__FUENTE__
..........

La farsa burocrática navega sobre las aguas del desastre
En un espectáculo de devastación coreografiado con precisión celestial, el Tifón Kalmaegi ha ofrecido a la nación filipina otra magistral lección sobre la sublime irrelevancia de la planificación humana. El meteoro, con la delicadeza de un elefante en una cacharrería, ha dejado un reguero de al menos 85 cadáveres y 75 desapariciones, principalmente gracias a las inundaciones que convirtieron poblados enteros en acuarios improvisados donde los ciudadanos, convertidos en efímeros trapecistas, suplicaban rescate desde sus tejados.
Como guinda de este pastel trágico, la Fuerza Aérea filipina contribuyó al drama con una pieza de teatro del absurdo: un helicóptero de ayuda humanitaria que, en un acto de solidaridad con las víctimas, decidió estrellarse en la provincia de Agusan del Sur. Las autoridades, maestras en el arte de la elipsis, se negaron a revelar los detalles del percance, sugiriendo quizás que la aeronave simplemente sucumbió al hastío existencial.
Mientras Kalmaegi abandonaba el archipiélago con la elegancia de un divo que abandona el escenario—no sin antes soltar vientos de 130 km/h y ráfagas de 180 km/h—, la provincia de Cebú se consagraba como el escenario principal de esta tragicomedia. Allí, las inundaciones repentinas ejecutaron su coreografía con tal brío que un río y otros cuerpos de agua, en un arrebato de entusiasmo, decidieron expandir sus dominios sobre el paisaje urbano.
El sublime arte de la improvisación institucional
Bernardo Rafaelito Alejandro IV, un nombre tan largo como la lista de fallecidos, junto con otros burócratas provinciales, explicaron con esa serenidad burocrática que desconcierta a los mortales comunes que la mayoría de las defunciones ocurrieron por ahogamiento. Algunos afortunados, sin embargo, disfrutaron de una variación temática mediante aludes de tierra y escombros, demostrando la versatilidad creativa de la catástrofe.

..........

__REGISTROS PROPORCIONADOS__
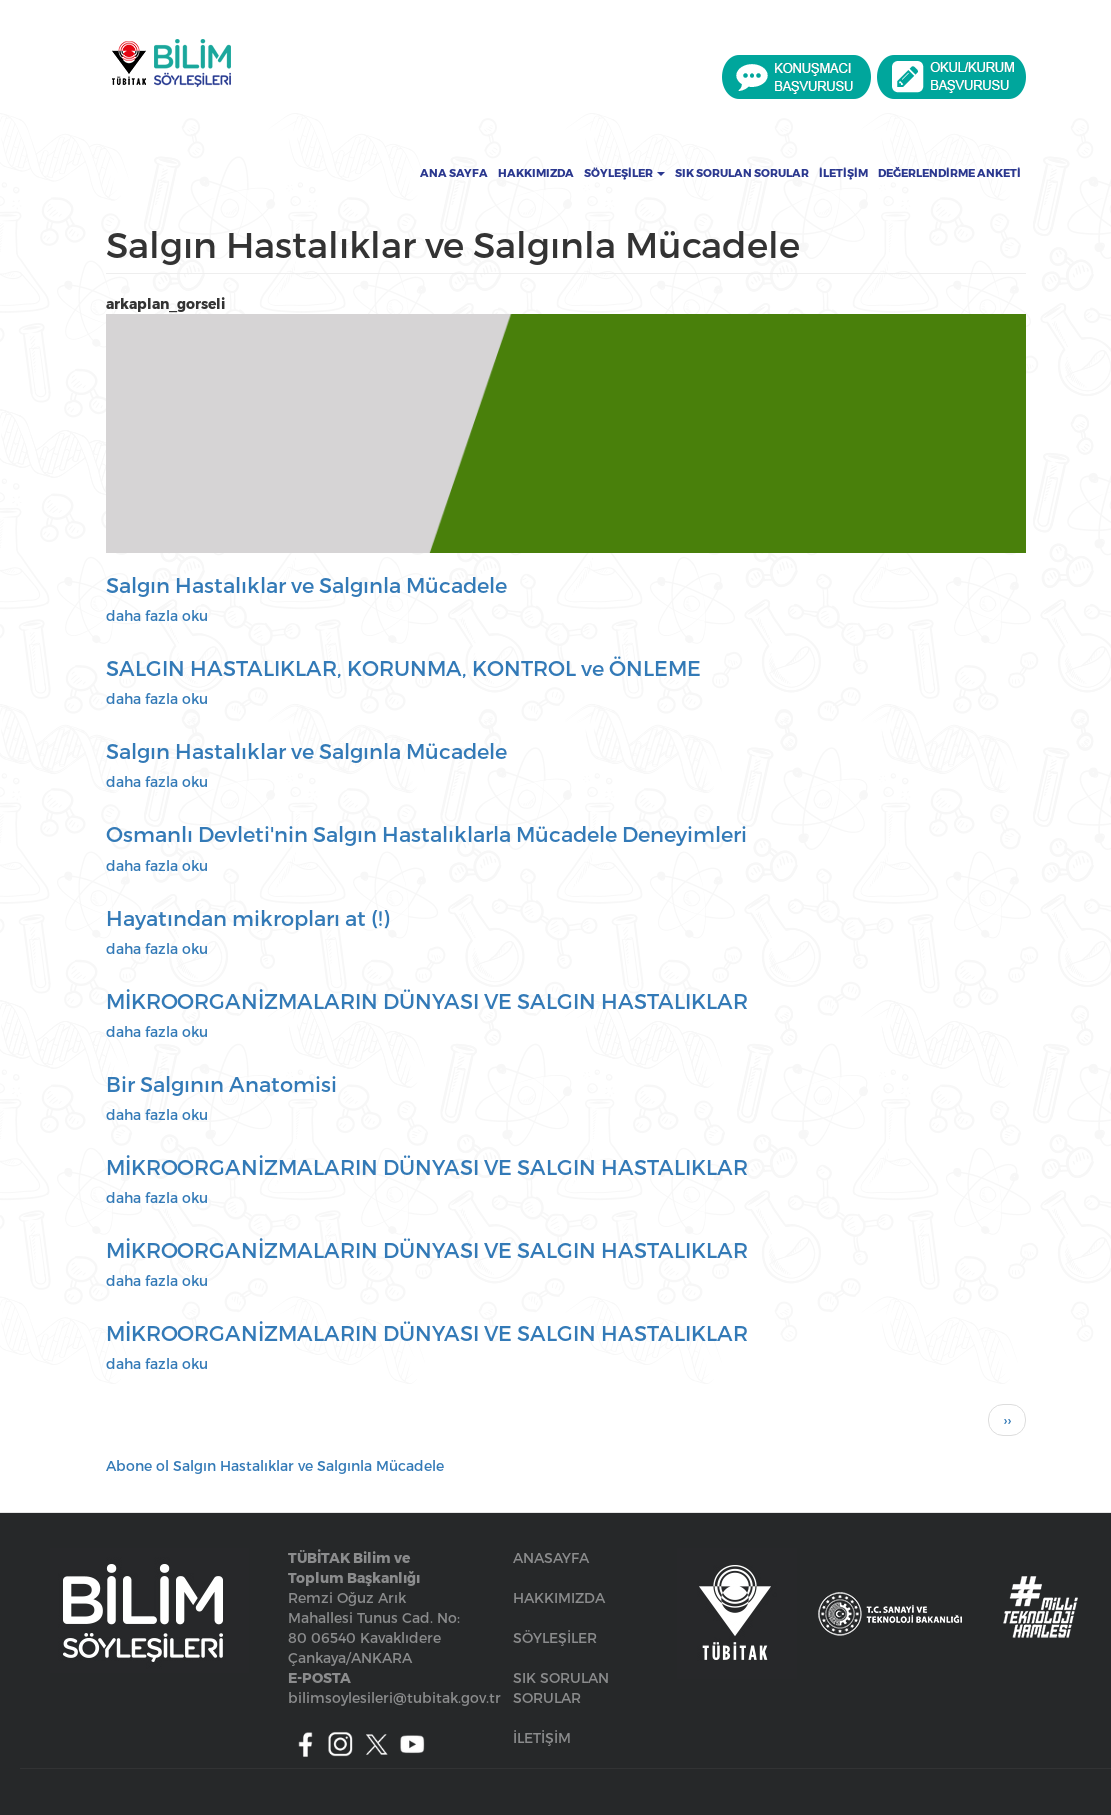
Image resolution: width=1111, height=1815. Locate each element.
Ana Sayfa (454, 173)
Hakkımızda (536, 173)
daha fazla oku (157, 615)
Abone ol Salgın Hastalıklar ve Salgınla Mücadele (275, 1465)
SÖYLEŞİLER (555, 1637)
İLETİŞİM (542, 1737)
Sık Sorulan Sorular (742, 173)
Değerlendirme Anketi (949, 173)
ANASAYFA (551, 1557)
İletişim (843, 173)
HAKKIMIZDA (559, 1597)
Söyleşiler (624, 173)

..........

__TAREAS DEL EJERCICIO__
1. ¿Puedes resumir en tres oraciones el texto sobre el tifón Kalmaegi?
2. ¿Podrías prolongar el texto sobre el tifón Kalmaegi a partir de su última oración?

__RESPUESTAS__
1. El tifón Kalmaegi dejó en Filipinas al menos 85 muertos y 75 desaparecidos, sobre todo por inundaciones que obligaron a los habitantes a pedir rescate desde los tejados. Además, un helicóptero de ayuda humanitaria de la Fuerza Aérea se estrelló en la provincia de Agusan del Sur, y las autoridades no revelaron detalles del accidente. Al dejar el archipiélago con vientos de 130 km/h y ráfagas de 180 km/h, el tifón tuvo en Cebú su escenario principal, donde, según Bernardo Rafaelito Alejandro IV y otros funcionarios provinciales, la mayoría de las muertes se debió a ahogamiento y algunas a aludes de tierra y escombros.

2.
La Cruz Roja, esa noble institución que hace milagros con una mano atada a la espalda por la ineptitud estructural, recibió tantas llamadas de auxilio que sus teléfonos podrían haber fundido el cableado nacional. Gwendolyn Pang, su secretaria general, se convirtió en la operadora de un reality show donde los concursantes competían por no convertirse en estadística.
La gobernadora de Cebú, Pamela Baricuatro, ofreció una joya de sabiduría política al declarar a The Associated Press: “Hicimos todo lo posible por el tifón, pero, ya saben, realmente hay algunas cosas inesperadas como las inundaciones repentinas”. Una revelación comparable a descubrir que el agua moja, aunque quizás menos evidente para quienes diseñan los proyectos de control de inundaciones.
La poesía surrealista del desastre
Caloy Ramirez, rescatista voluntario y ahora poeta accidental del apocalipsis, describió cómo la inundación masiva transformó una exclusiva urbanización ribereña en un museo de esculturas posmodernas compuesto por camionetas volcadas y viviendas destrozadas. Los residentes, convertidos en alpinistas urbanos por necesidad, escalaban hacia plantas superiores con la determinación de quien huye de un diseño urbanístico suicida.
“Siempre esperamos lo peor y lo que vi ayer fue lo peor”, confesó Ramirez, estableciendo un nuevo estándar para el subdesarrollo esperanzador. Los rostros de los residentes, según su relato, se iluminaban al ver a sus salvadores, en un conmovedor espectáculo de éxtasis colectivo ante la simple posibilidad de seguir con vida.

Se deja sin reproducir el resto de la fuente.